* [STATED GOAL] Pick out and copy every line of the material below that contains the string "address". Case counts.

* [RAW DATA]
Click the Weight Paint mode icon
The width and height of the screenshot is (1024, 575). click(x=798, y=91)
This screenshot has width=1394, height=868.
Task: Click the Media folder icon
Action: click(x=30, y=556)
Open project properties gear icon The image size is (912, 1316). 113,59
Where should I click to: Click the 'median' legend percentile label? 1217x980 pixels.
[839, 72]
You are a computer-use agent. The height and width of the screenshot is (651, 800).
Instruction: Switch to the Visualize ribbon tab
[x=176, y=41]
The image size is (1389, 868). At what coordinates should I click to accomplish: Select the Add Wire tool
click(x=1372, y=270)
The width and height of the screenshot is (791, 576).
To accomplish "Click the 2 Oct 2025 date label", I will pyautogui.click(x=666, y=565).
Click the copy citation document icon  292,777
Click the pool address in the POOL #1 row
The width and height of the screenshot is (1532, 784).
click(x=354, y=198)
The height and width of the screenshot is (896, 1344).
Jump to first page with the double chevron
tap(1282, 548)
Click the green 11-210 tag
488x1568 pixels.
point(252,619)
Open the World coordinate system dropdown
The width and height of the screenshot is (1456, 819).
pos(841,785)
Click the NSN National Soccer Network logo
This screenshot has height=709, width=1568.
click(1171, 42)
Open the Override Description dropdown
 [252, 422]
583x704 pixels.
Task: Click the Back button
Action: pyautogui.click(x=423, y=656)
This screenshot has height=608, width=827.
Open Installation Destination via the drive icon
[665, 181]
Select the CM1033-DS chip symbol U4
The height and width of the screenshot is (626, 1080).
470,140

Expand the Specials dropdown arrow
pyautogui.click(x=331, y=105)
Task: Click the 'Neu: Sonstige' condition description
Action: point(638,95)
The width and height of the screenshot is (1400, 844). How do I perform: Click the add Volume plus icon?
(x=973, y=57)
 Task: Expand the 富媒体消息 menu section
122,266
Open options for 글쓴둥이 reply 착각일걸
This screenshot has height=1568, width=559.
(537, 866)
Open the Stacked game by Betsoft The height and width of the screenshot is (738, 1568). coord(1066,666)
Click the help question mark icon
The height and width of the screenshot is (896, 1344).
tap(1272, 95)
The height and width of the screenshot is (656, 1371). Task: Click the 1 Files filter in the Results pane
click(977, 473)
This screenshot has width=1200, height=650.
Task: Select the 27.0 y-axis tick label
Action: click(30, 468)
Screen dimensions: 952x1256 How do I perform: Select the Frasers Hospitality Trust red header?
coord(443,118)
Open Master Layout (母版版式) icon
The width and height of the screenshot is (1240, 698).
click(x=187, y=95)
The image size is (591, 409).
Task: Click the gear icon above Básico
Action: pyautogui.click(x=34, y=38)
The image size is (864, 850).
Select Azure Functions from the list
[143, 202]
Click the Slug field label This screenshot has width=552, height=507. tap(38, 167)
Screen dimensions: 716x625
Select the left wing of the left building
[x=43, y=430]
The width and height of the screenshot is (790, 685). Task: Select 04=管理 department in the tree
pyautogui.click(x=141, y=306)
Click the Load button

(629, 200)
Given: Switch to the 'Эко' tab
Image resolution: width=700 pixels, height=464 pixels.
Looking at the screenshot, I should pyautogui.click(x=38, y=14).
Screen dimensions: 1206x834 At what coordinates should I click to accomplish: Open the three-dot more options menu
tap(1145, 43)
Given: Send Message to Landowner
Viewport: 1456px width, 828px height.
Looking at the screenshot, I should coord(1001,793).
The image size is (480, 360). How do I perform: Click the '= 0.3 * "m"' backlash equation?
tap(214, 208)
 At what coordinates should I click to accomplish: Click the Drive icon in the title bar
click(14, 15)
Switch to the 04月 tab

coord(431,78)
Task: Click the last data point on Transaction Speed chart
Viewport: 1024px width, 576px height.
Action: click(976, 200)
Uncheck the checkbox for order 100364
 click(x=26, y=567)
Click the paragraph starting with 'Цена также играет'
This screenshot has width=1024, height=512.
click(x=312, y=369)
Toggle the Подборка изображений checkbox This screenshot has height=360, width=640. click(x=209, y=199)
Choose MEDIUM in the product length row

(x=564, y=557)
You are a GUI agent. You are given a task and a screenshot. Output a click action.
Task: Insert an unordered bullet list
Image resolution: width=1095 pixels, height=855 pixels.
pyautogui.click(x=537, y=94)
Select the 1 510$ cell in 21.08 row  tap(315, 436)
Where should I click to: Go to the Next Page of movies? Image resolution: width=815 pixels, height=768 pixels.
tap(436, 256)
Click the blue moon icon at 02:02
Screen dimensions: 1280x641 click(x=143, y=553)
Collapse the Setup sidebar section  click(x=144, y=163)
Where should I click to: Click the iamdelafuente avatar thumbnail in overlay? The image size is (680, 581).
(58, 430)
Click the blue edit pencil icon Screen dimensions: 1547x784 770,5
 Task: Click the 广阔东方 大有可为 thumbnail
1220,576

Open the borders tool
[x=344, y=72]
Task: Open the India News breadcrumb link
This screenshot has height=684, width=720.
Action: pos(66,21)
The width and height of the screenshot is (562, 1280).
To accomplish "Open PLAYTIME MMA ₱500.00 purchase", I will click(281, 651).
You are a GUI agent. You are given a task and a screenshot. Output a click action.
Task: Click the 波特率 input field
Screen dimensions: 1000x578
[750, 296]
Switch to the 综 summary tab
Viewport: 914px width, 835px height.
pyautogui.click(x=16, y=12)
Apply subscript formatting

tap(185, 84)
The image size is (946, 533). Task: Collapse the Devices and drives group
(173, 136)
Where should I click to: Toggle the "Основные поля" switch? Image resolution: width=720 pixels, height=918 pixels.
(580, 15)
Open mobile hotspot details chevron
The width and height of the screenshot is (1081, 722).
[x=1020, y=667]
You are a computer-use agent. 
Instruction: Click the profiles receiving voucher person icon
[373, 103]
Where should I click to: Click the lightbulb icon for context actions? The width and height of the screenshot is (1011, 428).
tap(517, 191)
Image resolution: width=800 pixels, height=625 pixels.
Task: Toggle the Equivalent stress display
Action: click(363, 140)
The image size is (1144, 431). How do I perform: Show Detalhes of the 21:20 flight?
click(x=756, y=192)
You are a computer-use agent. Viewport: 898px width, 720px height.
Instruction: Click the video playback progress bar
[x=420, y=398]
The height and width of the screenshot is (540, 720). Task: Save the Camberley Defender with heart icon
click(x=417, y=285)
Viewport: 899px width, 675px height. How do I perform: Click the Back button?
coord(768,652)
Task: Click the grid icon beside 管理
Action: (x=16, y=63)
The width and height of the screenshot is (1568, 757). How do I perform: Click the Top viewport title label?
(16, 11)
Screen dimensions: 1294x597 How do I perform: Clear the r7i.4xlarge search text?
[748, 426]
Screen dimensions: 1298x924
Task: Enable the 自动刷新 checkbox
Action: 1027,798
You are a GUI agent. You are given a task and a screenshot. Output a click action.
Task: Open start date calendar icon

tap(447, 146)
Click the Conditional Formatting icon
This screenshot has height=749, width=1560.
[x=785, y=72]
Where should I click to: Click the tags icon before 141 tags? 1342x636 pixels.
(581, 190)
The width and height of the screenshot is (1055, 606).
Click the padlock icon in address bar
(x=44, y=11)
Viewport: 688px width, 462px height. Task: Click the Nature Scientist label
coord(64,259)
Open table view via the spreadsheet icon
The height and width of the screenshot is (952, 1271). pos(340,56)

* [ANSWER TO THE PROBLEM]
Click the pool address in the POOL #1 row
Click the padlock icon in address bar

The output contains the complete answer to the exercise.